The old carrot on a stick imagery is used perfectly for Diablo 2. While the game will have you believe that your quest is to kill Diablo and save the world, the real reason your playing is to collect bigger and shinier pieces of equipment to put on your character. Diablo 2 features an extensive amount of equipment for your characters to use. Playing on higher difficulty levels means scoring better items to deal with the stronger enemies. Gems and words of power were added to allow customization to your items further improving them, one of my friends who were basically a Diablo 2 god showed me some of his gear which had bonuses that went from the top of the screen all the way to the bottom. Set pieces customized to each character type provided a focused method of improving your characters opposed to the customization
options.

I will give the nod to Titan Quest for providing powerful loot to be found, including artifacts that can add new skills to your character. My problem was that they were made so rare and hard to obtain that chances are you won’t be able to find them and it downplays their importance. In TQ rare loot became so hard to find that it was possible to go an entire act without finding something better. Then there is the fact that bosses are not always guaranteed to drop rare items on death which is just horribly unlucky when it occurs. In Diablo 2 most often you would change your equipment up several times in a single act depending on your luck.
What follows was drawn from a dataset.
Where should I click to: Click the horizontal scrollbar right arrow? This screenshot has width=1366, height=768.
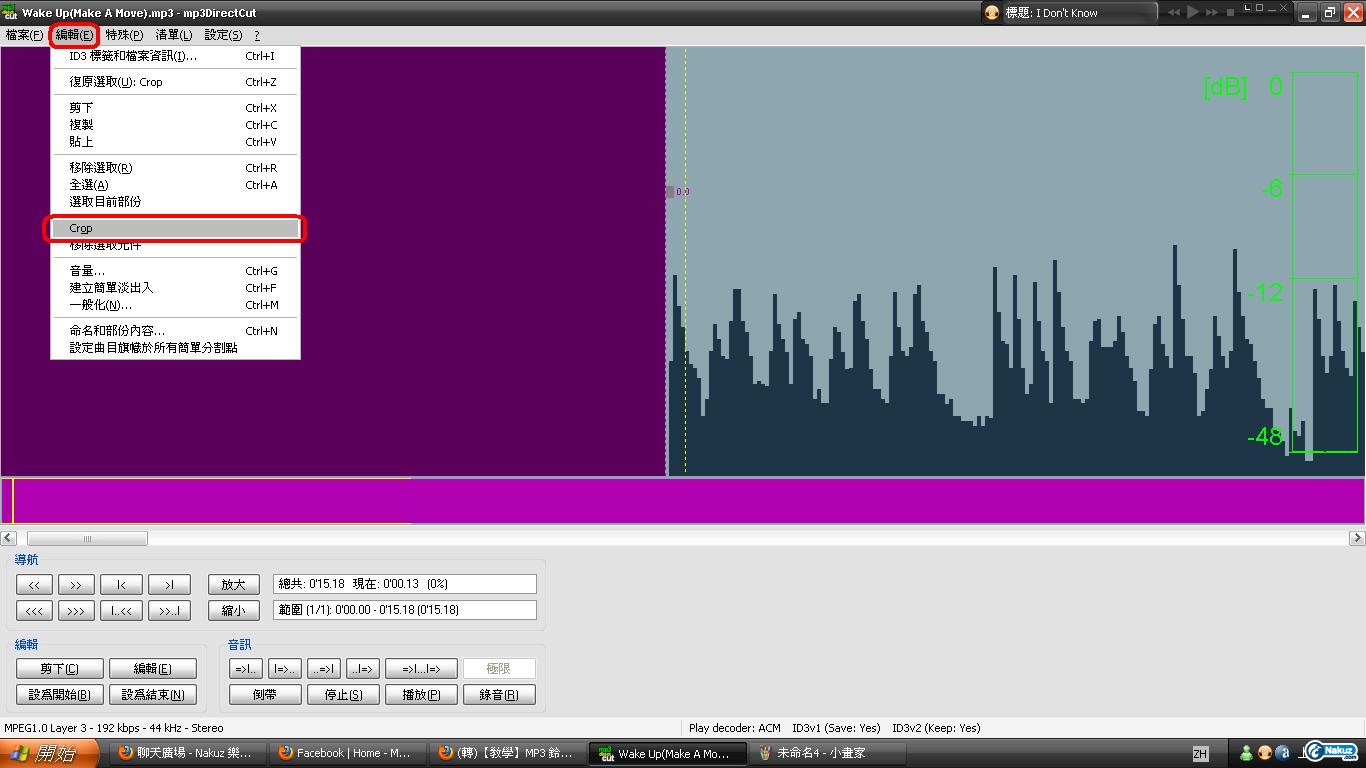pyautogui.click(x=1357, y=538)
With all these items your characters had the proper tools for dealing with monsters of the land.

Diablo 2 featured a wide variety of beast, demon, and vermin for the player to go up against. Enemies had their own unique talents and were not afraid to use them from reviving dead pals to using your own skills against you. Elite versions of enemies add to the danger with resistances and special modifiers, who can forget getting killed by the electroshock ability of elites. Boss fights in Diablo 2 were epic featuring enemies that towered over the player. The rewards for killing them were great with rare and powerful items to be fought over. My favorite (or least favorite) enemy were the swarms of insects in act 2 which brought back painful memories of being attacked by bees when I was younger(funny story that I should share at some point). Moving on it’s time to talk about how your spreading the death and destruction to these beasties.
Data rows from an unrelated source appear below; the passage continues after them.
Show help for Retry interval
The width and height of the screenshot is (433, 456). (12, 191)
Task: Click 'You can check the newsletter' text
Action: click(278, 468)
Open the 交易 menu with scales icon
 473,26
The character classes in Diablo 2 really showcase Blizzard’s ability to create back stories and add depth to their worlds. Each class comes with their own unique background and abilities. What I love about the D2 classes is that they get away from the standard Warrior/Wizard/Archer archetype seen in most fantasy titles. Classes range from an Amazon skilled with both bow and spear, to my personal favorite the Necromancer which coincidentally started my love of using pet classes in RPGS. With the expansion we’re given the druid and assassin classes that add even more variety to the game and guarantees repeat playthroughs. Now in most action RPGS that would be it in terms of diversity, but D2 goes a step further by providing 3 unique skill trees for each class. Each one is self contained to turn your character into a demon killing bad ass, but it also allows you to try generalizing by going up 2 or all 3 trees evenly. A few years ago I believe Blizzard released a patch that added in synergy bonuses that each skill would give you for putting points in them further allowing you to develop unique characters. TQ is the second best with giving the player unique classes by allowing you to create a class out of two different skill trees, but I still give the nod to Diablo 2 for allowing diverse characters.
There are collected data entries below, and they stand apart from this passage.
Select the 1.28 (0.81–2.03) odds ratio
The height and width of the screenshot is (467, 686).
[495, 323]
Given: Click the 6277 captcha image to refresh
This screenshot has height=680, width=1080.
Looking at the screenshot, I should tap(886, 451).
Lastly is multi player, I’ve been saying this for years now but I believe Blizzard owes a huge debt to the people behind Battle.Net, Blizzard’s online service. Every game in Blizzards lineup has benefited from this service and offers features that I rarely see other companies use. Such as cross game chat, and a variety of ways of finding people to play. Diablo 2 was set up so well that I never played a single player character as it was so easy to create characters for online play. Action rpgs thrive on the chaos of multi player and Diablo 2 is no exception, combine that with the diverse ways of creating characters and you have a formula for a game that can be played for a long time.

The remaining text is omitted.